Echo the wedding blog post word for word, between "I went to a" and "been working toward.", inclusive.

◆ **Source passage**
________________

Sorry for the little hiatus. I’ve been really busy burning the candle at both ends lately between work, supplemental wedding $ work, wedding planning work, working on my weight loss and having a life. Ok, to be fair I haven’t had too much of a life lately either. Irregardless (Mean Girls, anyone?) I have been thinking about what to write about.
We recently showed Mama M the reception venue. This was, we thought, a necessity because although we would love to have tons of M’s Brazilian family come to the wedding, we are only able to accommodate 90 people in our space, a concept that just didn’t seem to sit well with her. As is, I am already terrified that it will be crowded and would feel much better if we could eliminate a table of 6 and keep it to 84. We thought if she saw it she would understand where we’re coming from and leave the guest list to us. What happened was a little less idyllic. Though her words were carefully selected and a transcript of the conversation would have read positively, her demeanor and tone of voice told a very different story. Instead of focusing on the guest list, she had views of the restaurant. As she was speaking to us about the space, I quickly recalled noticing the same mismatch in language and overtone when we went to her suggested flower vendor. The bottom line was that she didn’t like it.
I went to a wedding a few days after the venue incident. It was held at an event center, one of those places where they give you food on top of food with a side of food. My calorie count from that weekend was insane. Anyway, it was the first wedding I’ve attended since I have been engaged and I felt like I looked at everything with a really different view. Though there is NOTHING WRONG with that style of wedding, it just wasn’t the vibe that M and I have been working toward.

________________

◆ **Recorded data**
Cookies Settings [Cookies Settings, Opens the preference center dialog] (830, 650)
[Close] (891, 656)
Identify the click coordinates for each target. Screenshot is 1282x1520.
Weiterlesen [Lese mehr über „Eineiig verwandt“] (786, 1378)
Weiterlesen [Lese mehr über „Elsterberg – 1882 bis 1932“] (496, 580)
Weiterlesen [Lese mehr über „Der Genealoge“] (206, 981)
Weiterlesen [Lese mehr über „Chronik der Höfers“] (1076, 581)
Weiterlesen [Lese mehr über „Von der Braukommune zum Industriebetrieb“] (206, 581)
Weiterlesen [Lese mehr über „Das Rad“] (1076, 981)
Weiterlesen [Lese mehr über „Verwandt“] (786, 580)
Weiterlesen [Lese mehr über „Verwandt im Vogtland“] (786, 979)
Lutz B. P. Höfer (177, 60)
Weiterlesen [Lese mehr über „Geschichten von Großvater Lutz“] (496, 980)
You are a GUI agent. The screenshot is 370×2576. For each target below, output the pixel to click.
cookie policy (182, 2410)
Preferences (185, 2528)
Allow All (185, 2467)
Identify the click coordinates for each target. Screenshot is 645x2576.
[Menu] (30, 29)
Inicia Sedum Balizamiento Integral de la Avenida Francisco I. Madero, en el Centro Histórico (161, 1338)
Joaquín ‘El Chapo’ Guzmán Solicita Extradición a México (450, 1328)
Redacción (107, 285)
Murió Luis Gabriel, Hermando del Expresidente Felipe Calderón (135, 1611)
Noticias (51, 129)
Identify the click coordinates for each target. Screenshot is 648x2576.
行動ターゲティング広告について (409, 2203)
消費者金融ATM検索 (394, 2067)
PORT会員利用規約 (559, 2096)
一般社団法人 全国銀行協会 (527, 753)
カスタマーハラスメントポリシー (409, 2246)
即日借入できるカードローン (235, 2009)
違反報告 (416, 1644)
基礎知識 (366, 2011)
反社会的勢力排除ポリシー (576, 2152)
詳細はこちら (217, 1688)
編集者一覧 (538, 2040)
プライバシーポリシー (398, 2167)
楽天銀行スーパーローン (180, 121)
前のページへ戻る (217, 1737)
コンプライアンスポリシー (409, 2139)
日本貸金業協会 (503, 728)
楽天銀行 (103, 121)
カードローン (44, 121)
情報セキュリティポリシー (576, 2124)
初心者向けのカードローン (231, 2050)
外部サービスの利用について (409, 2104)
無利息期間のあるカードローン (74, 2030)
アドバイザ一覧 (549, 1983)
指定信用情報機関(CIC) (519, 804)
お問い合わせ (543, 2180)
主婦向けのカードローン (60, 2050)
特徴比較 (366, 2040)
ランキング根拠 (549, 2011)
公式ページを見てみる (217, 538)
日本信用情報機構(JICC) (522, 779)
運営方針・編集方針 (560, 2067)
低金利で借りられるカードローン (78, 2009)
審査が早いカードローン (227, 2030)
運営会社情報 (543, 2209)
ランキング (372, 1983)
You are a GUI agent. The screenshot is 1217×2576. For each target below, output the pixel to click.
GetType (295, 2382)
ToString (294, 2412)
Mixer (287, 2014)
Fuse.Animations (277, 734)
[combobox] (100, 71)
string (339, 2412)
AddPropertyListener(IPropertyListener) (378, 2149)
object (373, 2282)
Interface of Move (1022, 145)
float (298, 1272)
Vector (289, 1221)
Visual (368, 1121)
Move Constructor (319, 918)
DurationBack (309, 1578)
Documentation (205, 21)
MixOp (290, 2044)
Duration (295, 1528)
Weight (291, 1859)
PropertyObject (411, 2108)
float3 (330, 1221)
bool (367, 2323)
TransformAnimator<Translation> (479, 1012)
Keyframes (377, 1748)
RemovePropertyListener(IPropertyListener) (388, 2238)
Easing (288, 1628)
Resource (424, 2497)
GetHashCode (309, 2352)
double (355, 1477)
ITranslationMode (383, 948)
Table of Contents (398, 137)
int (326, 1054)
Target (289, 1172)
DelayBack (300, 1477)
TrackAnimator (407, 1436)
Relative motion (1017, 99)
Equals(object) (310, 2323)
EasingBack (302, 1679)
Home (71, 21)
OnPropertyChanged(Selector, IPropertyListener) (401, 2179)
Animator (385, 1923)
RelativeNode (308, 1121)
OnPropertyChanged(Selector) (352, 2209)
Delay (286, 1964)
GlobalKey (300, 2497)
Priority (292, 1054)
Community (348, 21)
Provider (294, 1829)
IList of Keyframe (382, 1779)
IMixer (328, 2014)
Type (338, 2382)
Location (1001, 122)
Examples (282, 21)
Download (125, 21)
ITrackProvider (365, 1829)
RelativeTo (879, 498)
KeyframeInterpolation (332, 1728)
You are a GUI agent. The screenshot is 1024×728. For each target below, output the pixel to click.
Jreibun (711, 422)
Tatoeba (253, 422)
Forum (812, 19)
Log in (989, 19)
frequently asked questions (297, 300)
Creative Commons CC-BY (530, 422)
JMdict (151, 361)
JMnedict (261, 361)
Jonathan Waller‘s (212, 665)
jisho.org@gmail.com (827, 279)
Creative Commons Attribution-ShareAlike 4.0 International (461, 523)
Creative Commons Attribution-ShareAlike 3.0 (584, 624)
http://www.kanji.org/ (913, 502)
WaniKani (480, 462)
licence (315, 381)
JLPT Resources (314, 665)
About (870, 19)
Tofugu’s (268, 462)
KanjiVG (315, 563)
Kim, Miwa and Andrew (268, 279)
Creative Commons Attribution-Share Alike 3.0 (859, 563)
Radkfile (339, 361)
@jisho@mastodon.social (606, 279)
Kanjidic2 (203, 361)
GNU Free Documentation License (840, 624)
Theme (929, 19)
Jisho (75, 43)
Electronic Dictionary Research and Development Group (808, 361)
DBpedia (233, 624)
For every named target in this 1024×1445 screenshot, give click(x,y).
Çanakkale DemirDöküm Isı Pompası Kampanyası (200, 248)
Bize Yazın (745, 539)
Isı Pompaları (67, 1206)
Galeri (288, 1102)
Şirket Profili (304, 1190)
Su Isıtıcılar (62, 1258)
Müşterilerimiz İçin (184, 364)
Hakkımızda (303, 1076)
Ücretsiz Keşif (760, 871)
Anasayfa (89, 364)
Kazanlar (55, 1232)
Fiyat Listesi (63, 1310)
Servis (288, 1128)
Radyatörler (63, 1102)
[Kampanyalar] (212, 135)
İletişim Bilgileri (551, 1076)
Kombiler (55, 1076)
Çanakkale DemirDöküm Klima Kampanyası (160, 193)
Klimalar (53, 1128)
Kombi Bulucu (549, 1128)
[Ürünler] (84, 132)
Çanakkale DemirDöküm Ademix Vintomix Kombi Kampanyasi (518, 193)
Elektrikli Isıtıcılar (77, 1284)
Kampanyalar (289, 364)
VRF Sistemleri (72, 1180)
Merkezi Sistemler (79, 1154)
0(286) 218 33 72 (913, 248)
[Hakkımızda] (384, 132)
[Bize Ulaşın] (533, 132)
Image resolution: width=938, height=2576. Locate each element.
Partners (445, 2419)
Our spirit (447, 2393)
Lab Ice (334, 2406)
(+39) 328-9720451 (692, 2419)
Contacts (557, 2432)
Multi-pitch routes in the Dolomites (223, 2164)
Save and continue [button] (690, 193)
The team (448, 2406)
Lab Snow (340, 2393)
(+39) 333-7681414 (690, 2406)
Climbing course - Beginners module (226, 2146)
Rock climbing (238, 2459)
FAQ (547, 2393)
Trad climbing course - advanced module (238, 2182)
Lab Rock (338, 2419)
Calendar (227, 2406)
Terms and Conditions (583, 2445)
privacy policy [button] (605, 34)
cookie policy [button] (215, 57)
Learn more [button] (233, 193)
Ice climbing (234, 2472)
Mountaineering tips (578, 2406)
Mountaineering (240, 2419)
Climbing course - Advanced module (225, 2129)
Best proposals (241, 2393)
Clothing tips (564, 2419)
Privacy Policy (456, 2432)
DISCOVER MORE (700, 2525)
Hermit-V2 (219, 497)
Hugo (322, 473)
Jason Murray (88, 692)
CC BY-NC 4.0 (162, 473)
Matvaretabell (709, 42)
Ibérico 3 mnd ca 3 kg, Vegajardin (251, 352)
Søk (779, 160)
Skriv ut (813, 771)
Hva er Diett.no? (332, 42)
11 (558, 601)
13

________________

◆ **Correct result**
I went to a wedding a few days after the venue incident. It was held at an event center, one of those places where they give you food on top of food with a side of food. My calorie count from that weekend was insane. Anyway, it was the first wedding I’ve attended since I have been engaged and I felt like I looked at everything with a really different view. Though there is NOTHING WRONG with that style of wedding, it just wasn’t the vibe that M and I have been working toward.